> Extracto del documento:
Día litúrgico: Sábado XIX del tiempo ordinario
Texto del Evangelio (Mt 19,13-15): En aquel tiempo, le presentaron a Jesús unos niños para que les impusiera las manos y orase; pero los discípulos les reñían. Mas Jesús les dijo: «Dejad que los niños vengan a mí, y no se lo impidáis porque de los que son como éstos es el Reino de los Cielos». Y, después de imponerles las manos, se fue de allí.
«Le presentaron a Jesús unos niños para que les impusiera las manos y orase; pero los discípulos les reñían»
Rev. D. Antoni CAROL i Hostench
(Sant Cugat del Vallès, Barcelona, España)

> Registros seleccionados:
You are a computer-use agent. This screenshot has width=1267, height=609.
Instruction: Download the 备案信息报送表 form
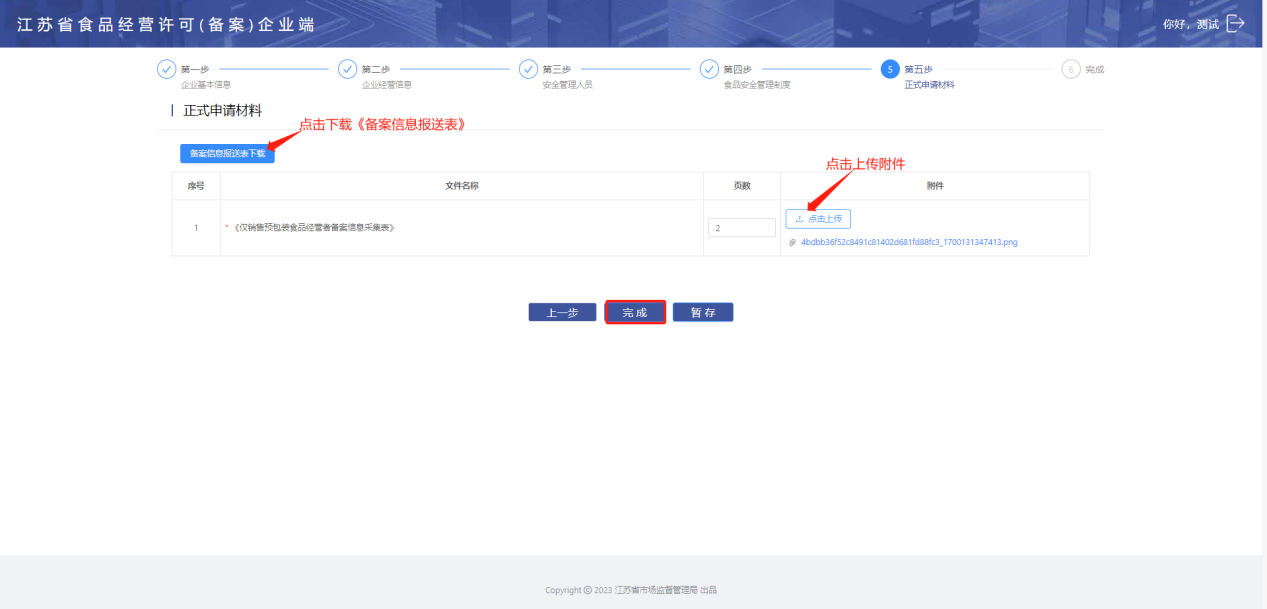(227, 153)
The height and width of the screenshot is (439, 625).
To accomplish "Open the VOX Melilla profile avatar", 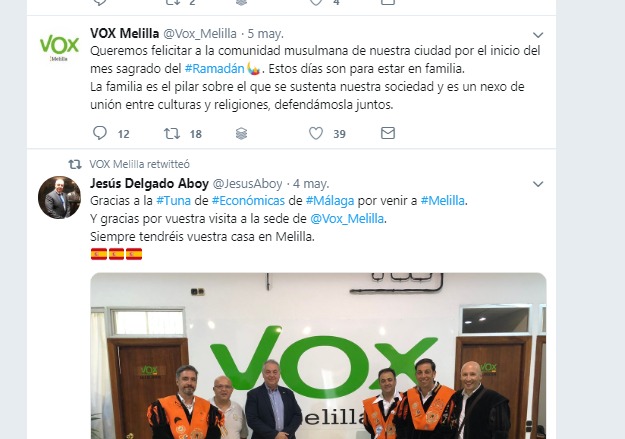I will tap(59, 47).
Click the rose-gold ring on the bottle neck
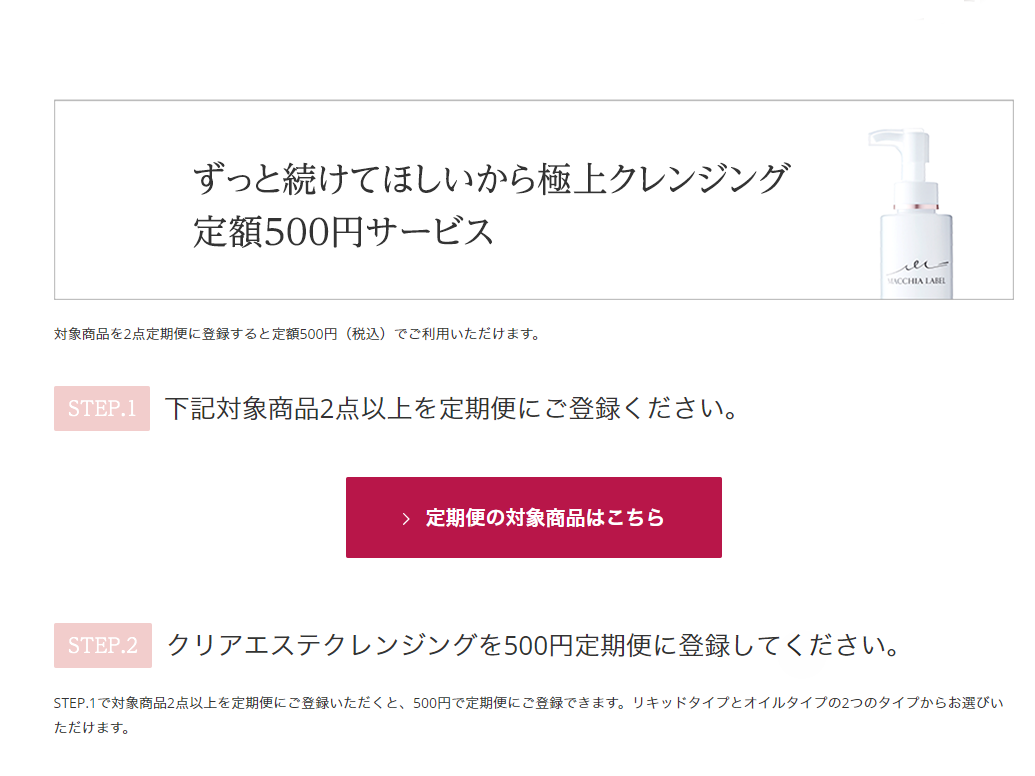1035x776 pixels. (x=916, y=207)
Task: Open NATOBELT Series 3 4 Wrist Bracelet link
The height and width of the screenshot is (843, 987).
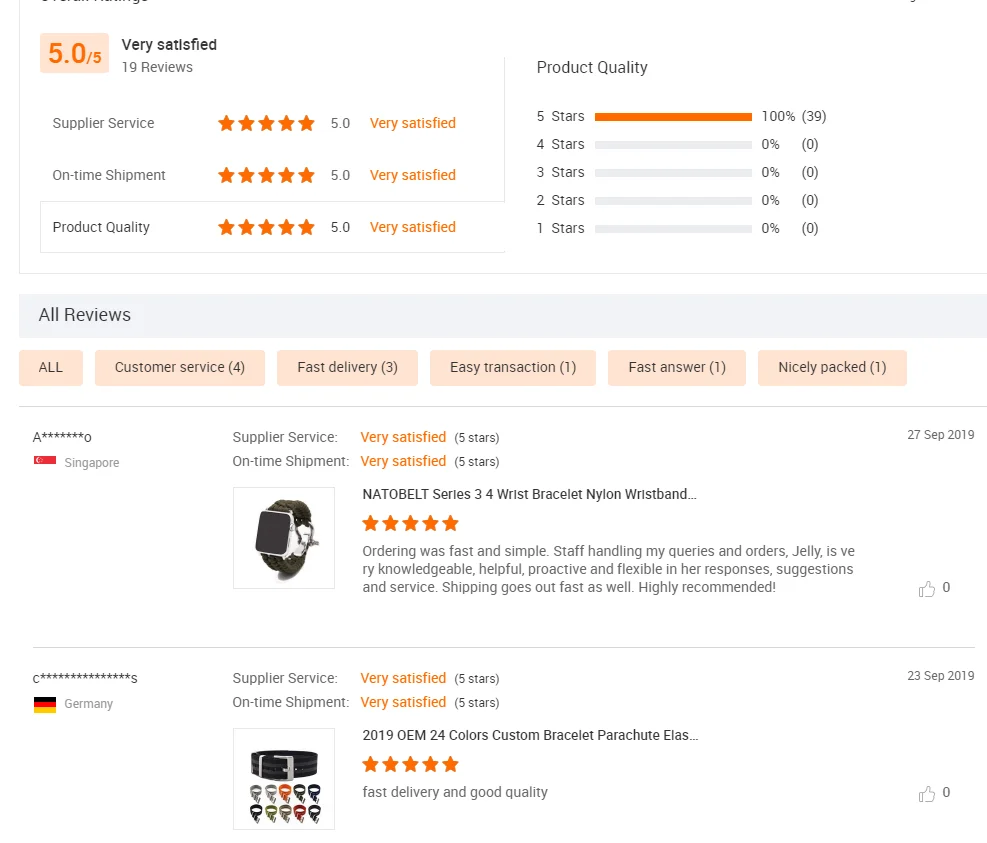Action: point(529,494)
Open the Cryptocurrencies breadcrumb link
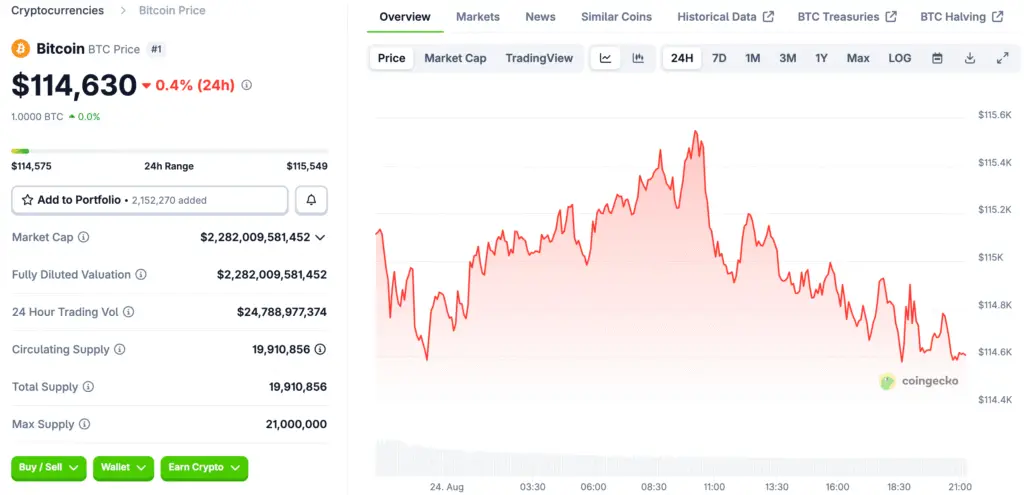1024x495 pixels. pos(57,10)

...

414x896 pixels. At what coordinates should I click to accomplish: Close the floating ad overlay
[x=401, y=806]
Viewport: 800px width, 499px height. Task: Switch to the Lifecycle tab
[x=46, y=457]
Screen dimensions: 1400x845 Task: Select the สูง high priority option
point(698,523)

---

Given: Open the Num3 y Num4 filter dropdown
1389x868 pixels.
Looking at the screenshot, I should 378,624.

> Tareas propuestas:
A) Enumera los lugares que aparecen entre paréntesis en el texto sobre Jesús y los niños.
B) Transcribe del texto sobre Jesús y los niños el fragmento que va de «Día litúrgico: Sábado» a «Vallès, Barcelona, España)», ambos incluidos.

> Soluciones por tarea:
A) Sant Cugat del Vallès, Barcelona, España

B)
Día litúrgico: Sábado XIX del tiempo ordinario
Texto del Evangelio (Mt 19,13-15): En aquel tiempo, le presentaron a Jesús unos niños para que les impusiera las manos y orase; pero los discípulos les reñían. Mas Jesús les dijo: «Dejad que los niños vengan a mí, y no se lo impidáis porque de los que son como éstos es el Reino de los Cielos». Y, después de imponerles las manos, se fue de allí.
«Le presentaron a Jesús unos niños para que les impusiera las manos y orase; pero los discípulos les reñían»
Rev. D. Antoni CAROL i Hostench
(Sant Cugat del Vallès, Barcelona, España)